Hi! I’ve written a small blog post for my acquaintances here in Stochkolm highlighting that the performance difference across Julia, R, and Python might not be negligible. The problem is that for the example I chose, Python and R are not just a bit slower, they’re ridiculously slow in comparison, and this isn’t even a “showcase” algorithm for Julia. I just want to know if there’s some glaring error in the Python and R versions.
Well, of course Julia is going to be the fastest when you’re rendering the Julia set. To be fair to the other languages you should try rendering the Python set or the R set…

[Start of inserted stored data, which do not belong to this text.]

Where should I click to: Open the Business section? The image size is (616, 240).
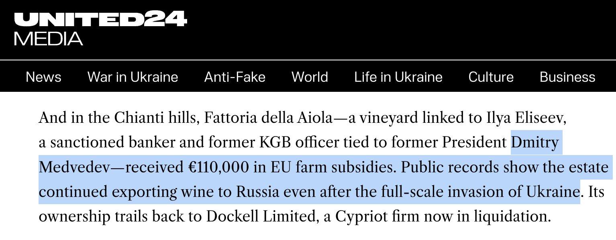coord(567,77)
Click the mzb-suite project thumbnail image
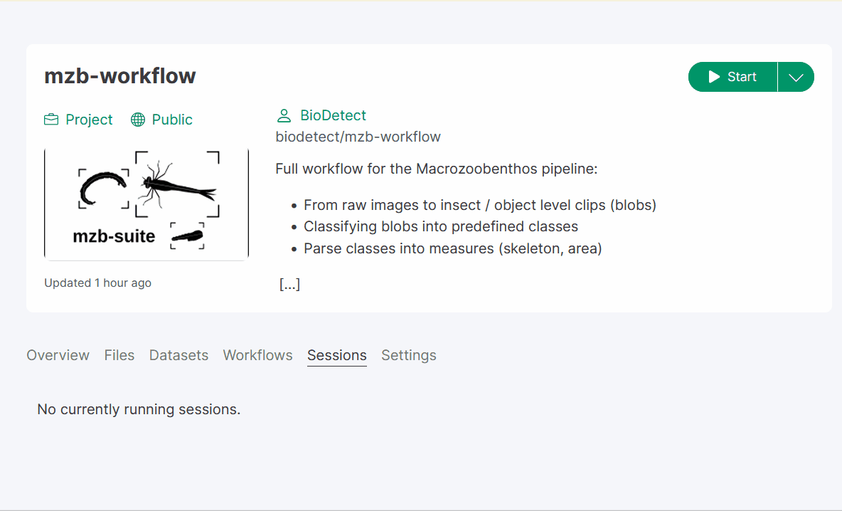Screen dimensions: 842x511 (146, 205)
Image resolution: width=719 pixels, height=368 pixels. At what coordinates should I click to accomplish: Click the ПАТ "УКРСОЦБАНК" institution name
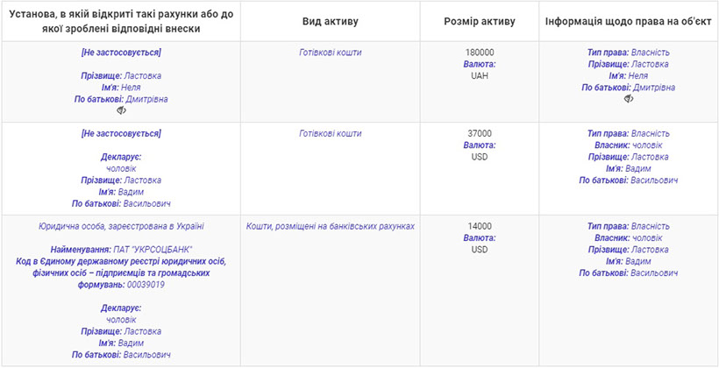pos(153,250)

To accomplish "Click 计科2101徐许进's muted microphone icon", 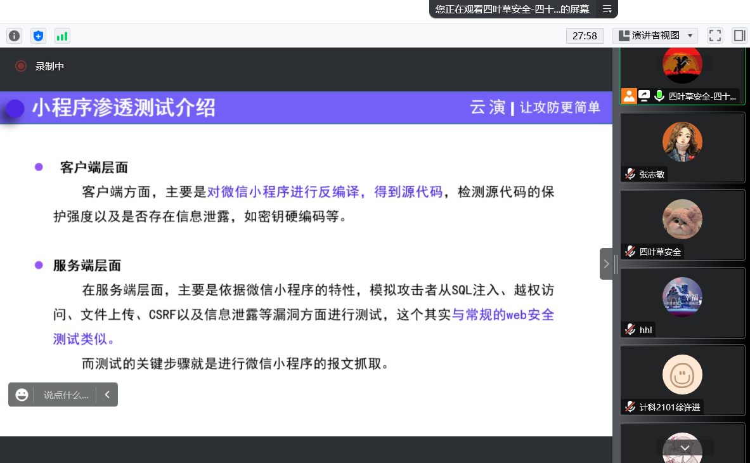I will [630, 407].
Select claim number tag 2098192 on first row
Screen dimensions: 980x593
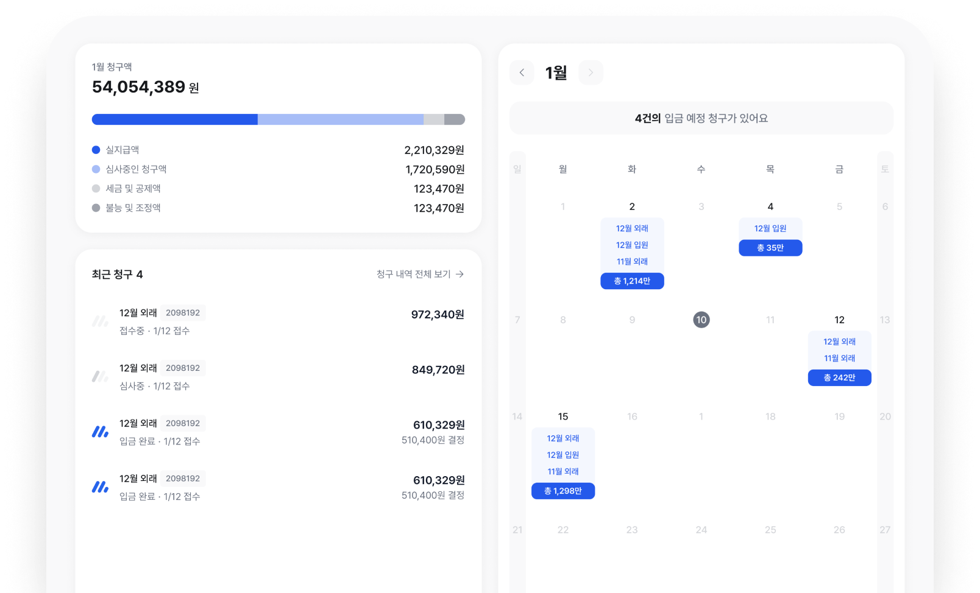(183, 313)
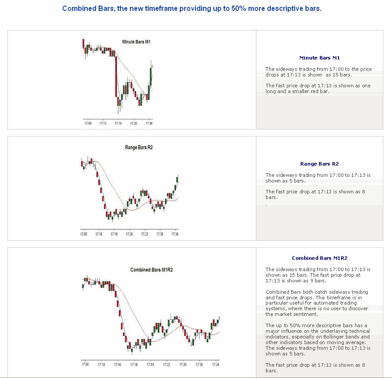This screenshot has height=378, width=392.
Task: Click the page title about Combined Bars timeframe
Action: [192, 8]
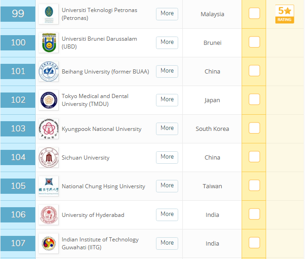Open the 5 star rating badge

point(285,14)
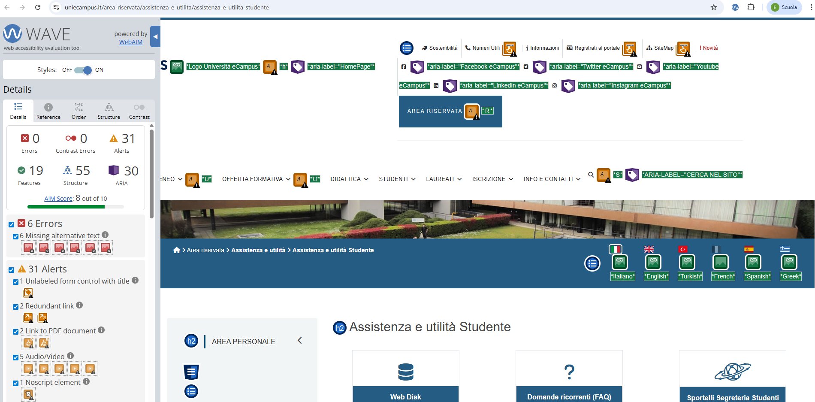Viewport: 815px width, 402px height.
Task: Click the details panel vertical scrollbar
Action: point(151,172)
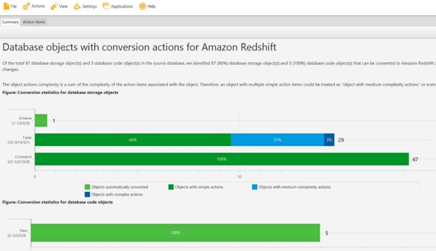Screen dimensions: 436x251
Task: Click the light green automatically converted legend swatch
Action: click(87, 187)
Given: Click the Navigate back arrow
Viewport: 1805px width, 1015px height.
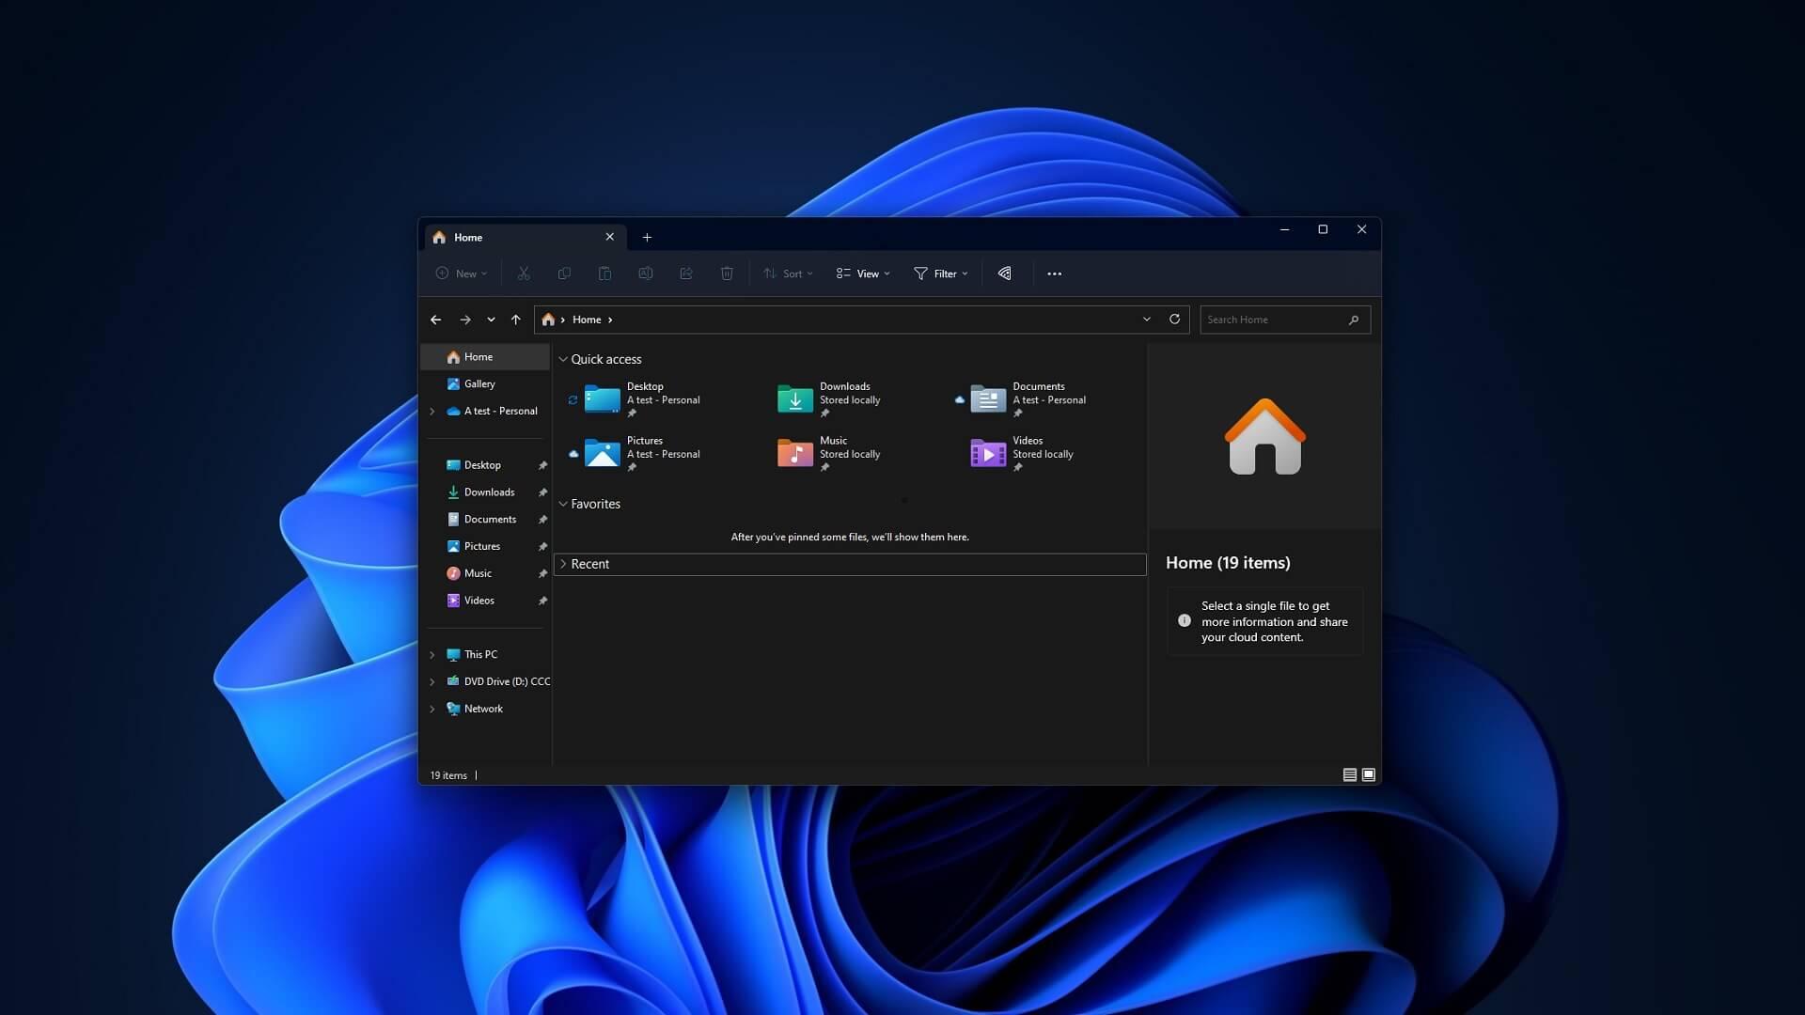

All fundamentally-iterative algorithms are “showcase” for Julia, mostly because they perform terribly in interpreted languages. To be fair to Python numerical users, you might try rewriting
fractal() with Numba. Or pyjulia
The Julia version can even be made a lot faster (more than a factor of 3 on my machine) by replacing the
abs(z) > 2 check with
abs2(z) > 4 to avoid the
hypot call (which involves expensive square root and overflow checks).
(There are a few other opportunities for performance improvement in the Julia code, e.g. using
z = Complex(3*(x*winv-0.5), 3*(y*hinv-0.5)) to avoid the divisions, but I only gained an additional 7%, so I wouldn’t bother.)
Note that your
fractal function should probably return
lod+1 at the end (or
return i-1 in the loop, or even better loop from
0:lod-1). Otherwise, it returns
lod if either
abs(z) > 2 on the last iteration or if the loop completes.
To be fair: most R users who dipped their toes into some basic programming (as opposed to using canned algorithms) know this. R was never sold on its speed.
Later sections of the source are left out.